One way of looking at this encoding is how you model stateful calculations in prolog. Many questions of verification correspond to a reachability questions, which prolog can do via branching search for bad states. To sketch it out:

reachable(State) :- bad(State).
reachable(State) :- transition(State, State'), reachable(State').
?- init(State), reachable(State).

Where bad and transition are defined somewhere else in an application specific way.

When looked at logically, these are $\forall$ quantified statements.

$ \forall state, bad(state) \implies reachable(state) $ $ \forall state state’, transition(state, state’) \land reachable(state’) \implies reachable(state)$

A counter intuitive thing to me is that the query can be encoded as $ \forall state, init(state) \land reachable(state) \implies \bot $

And then the backwards chaining can be considered trying to find a refutation proof of false.

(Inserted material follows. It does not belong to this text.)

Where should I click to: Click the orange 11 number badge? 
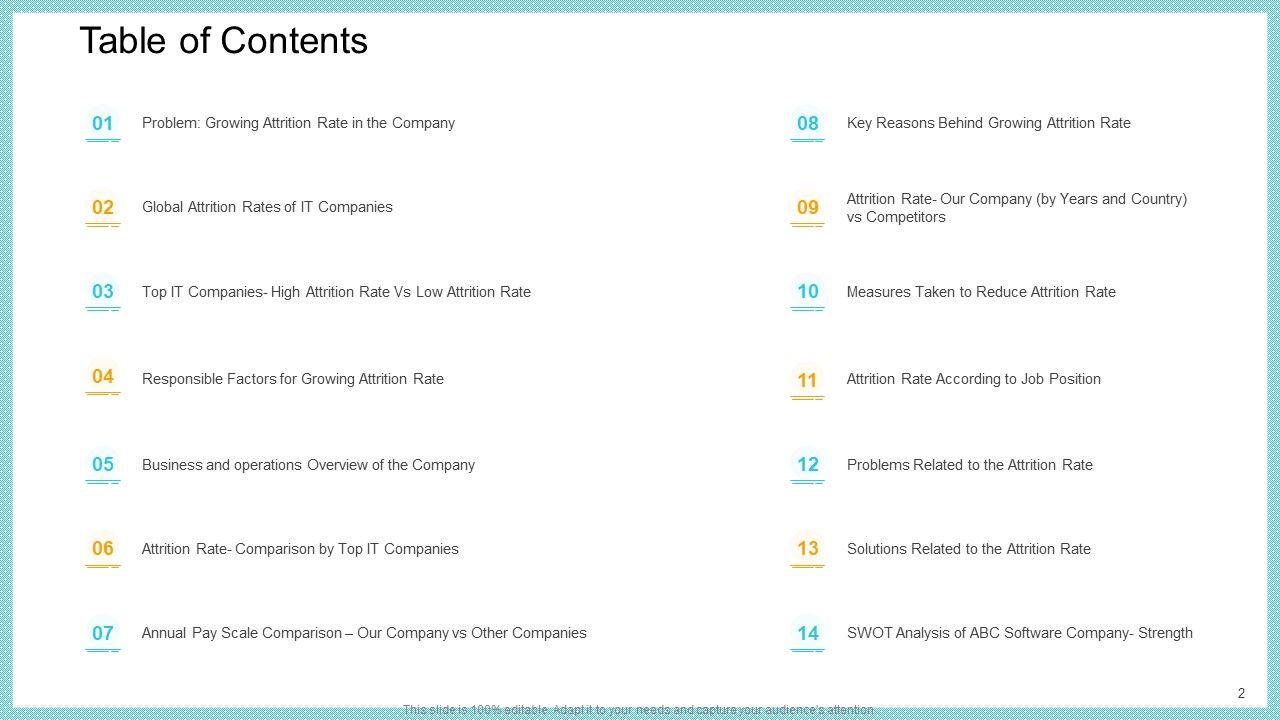coord(807,381)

An important conceptual step between programming languages and state machines is to remember that the Program Counter exists. It is part of the state.

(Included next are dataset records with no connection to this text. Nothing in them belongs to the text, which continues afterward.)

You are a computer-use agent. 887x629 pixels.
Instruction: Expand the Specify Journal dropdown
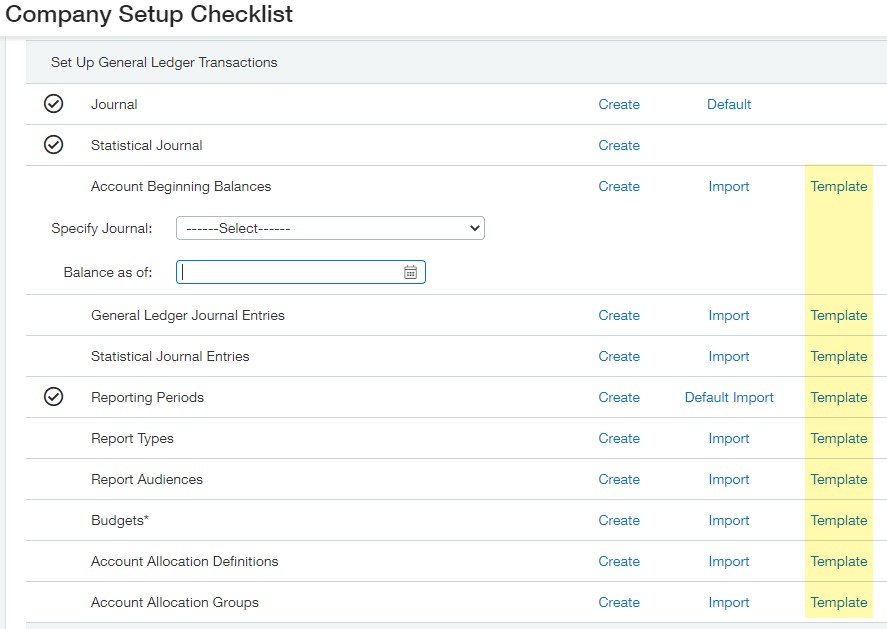pos(330,228)
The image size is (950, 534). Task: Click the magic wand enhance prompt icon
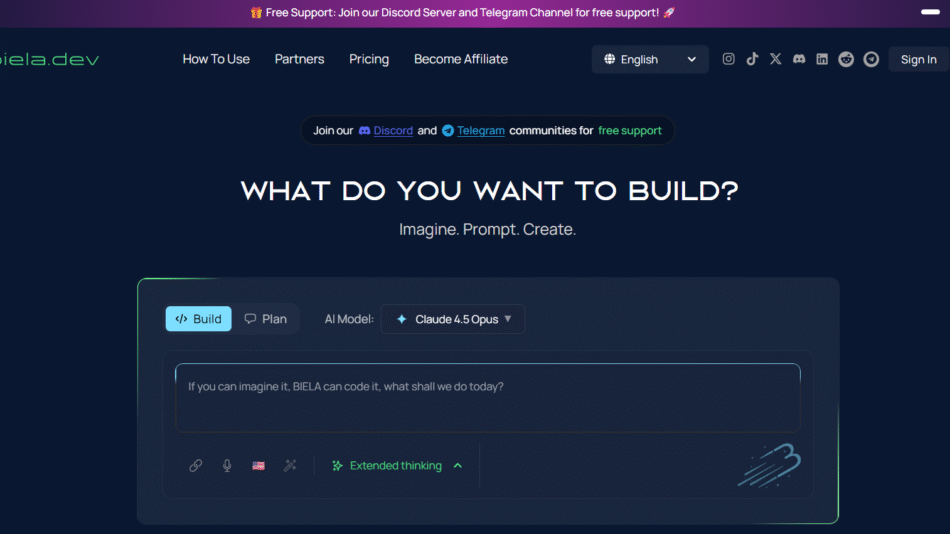(290, 466)
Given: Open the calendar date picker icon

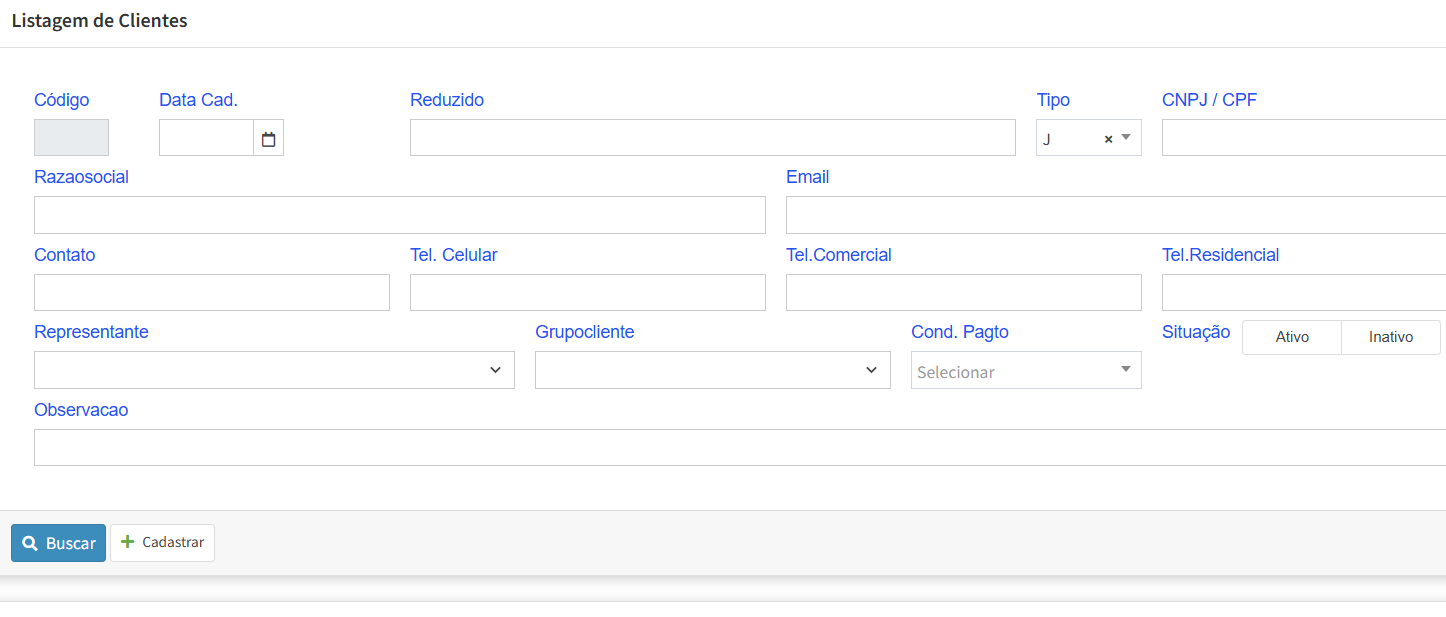Looking at the screenshot, I should [268, 139].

The Z3 SMT solver ships with a constrained horn clause solver, Spacer. I learned a lot from looking at the Dahgstuhl notes. There is also an alternative input syntax (“fixedpoint”) although here I do not use it. There are other solvers for horn clause style things in z3 including datalog and a bounded model checking mode.

The is something very confusing compared with the prolog model given above. Spacer returns a representation of the predicates when the prolog search would fail, and returns UNSAT and no model when the prolog counterexample search would succeed. So it’s sort of a different thing. Getting back a representation of the entire predicate is much more powerful. Also interesting, the prolog model corresponds to “backwards” invariant checking in the notes above.

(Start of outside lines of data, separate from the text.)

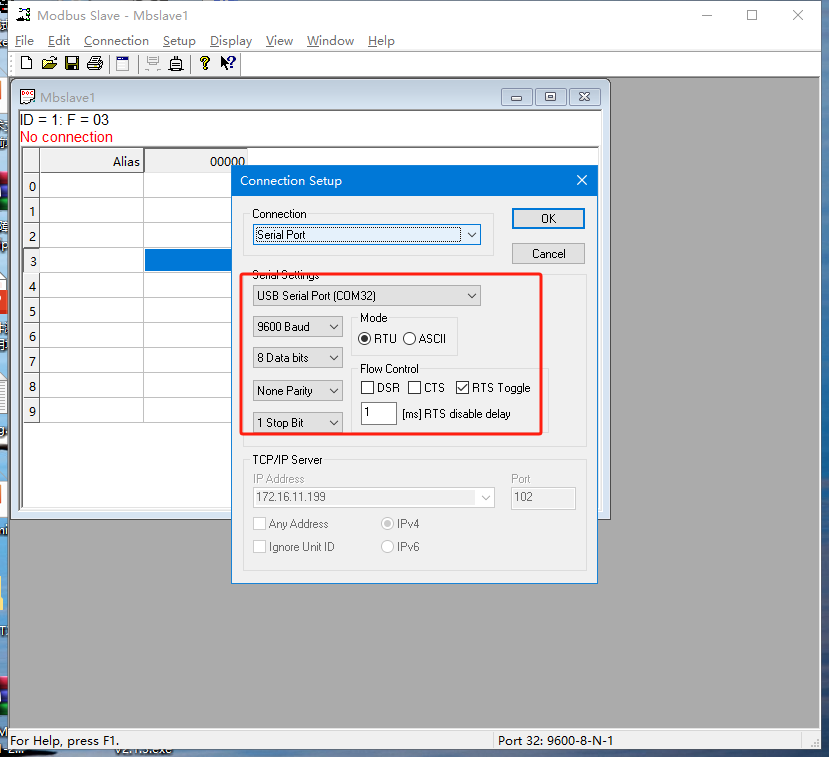This screenshot has width=829, height=757.
Task: Enable the DSR flow control checkbox
Action: coord(368,388)
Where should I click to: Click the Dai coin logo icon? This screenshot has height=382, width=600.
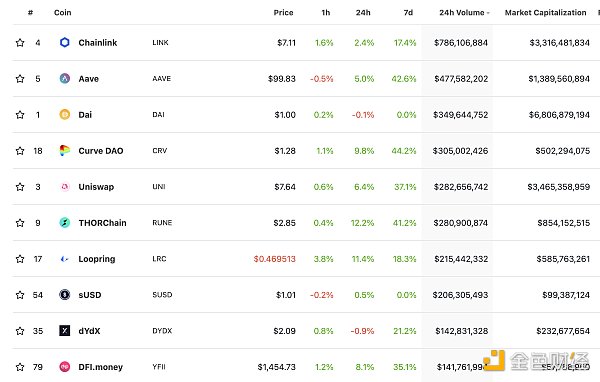(65, 114)
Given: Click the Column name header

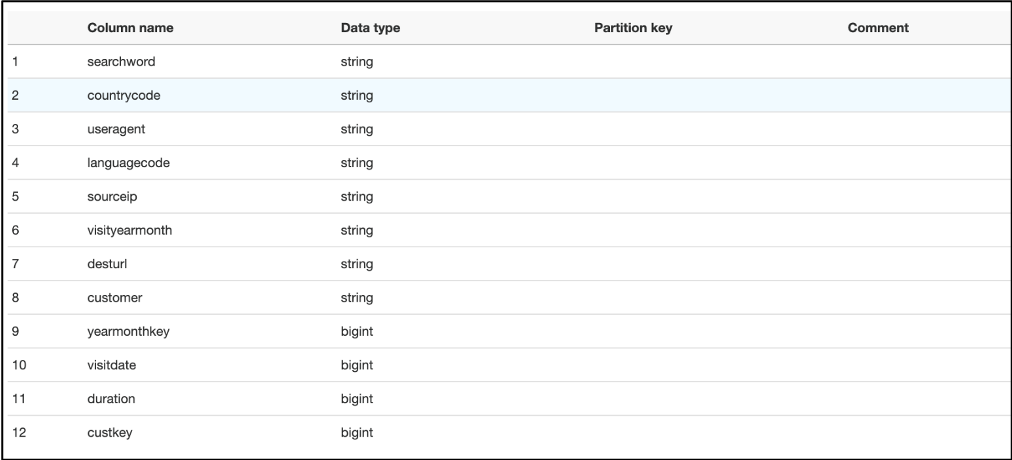Looking at the screenshot, I should 130,28.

This CHC methodology becomes particularly useful when you’re dealing with low level code, which is unstructured (in the sense of structured programming).

There is in some sense a hiearchy of partial evaluations you can do to the verficiation problem depending on how much you can analyze ahead of time. Since for example on the nand2tetris cpu, the program is stored in rom and is unchanging, we can remove the rom from the state and expand out the important lines of the program. If we statically know certain control flow possibility or possible values, we can profitably do other “compile time” transformations on our logical formulae.

The Nand2tetris course describes a very simple cpu. A fun thing to try is take the specification and interpret it into constrained horn clauses, and query Z3. This is a very simple way to build a verifier.

To do so, I made a small embedded DSL for writing nand2tetris programs and a translator from an instruction to a Z3 horn clause.

You can then ask it to check that two simple example programs do what their high level spec says. If it comes back SAT, that means Z3 discovered a sufficiently accurate descrption of the Insn predicate that describes the possible reachable states. An answer of UNSAT means that the Insn predicate does not exist, and in fact the Z3 proof of this fact contains in some sense a counterexample trace.

Once you define your data types, everything often becomes more clear. The Nand2Tetris cpu is very cleverly designed. By greatly limitting the number of registers of the machine, the notion of computation is fairly easily directly enumerable instead of require a seperation into operation and operands. This is weird and inelegant in one sense, but simplifies some other things quite a lot.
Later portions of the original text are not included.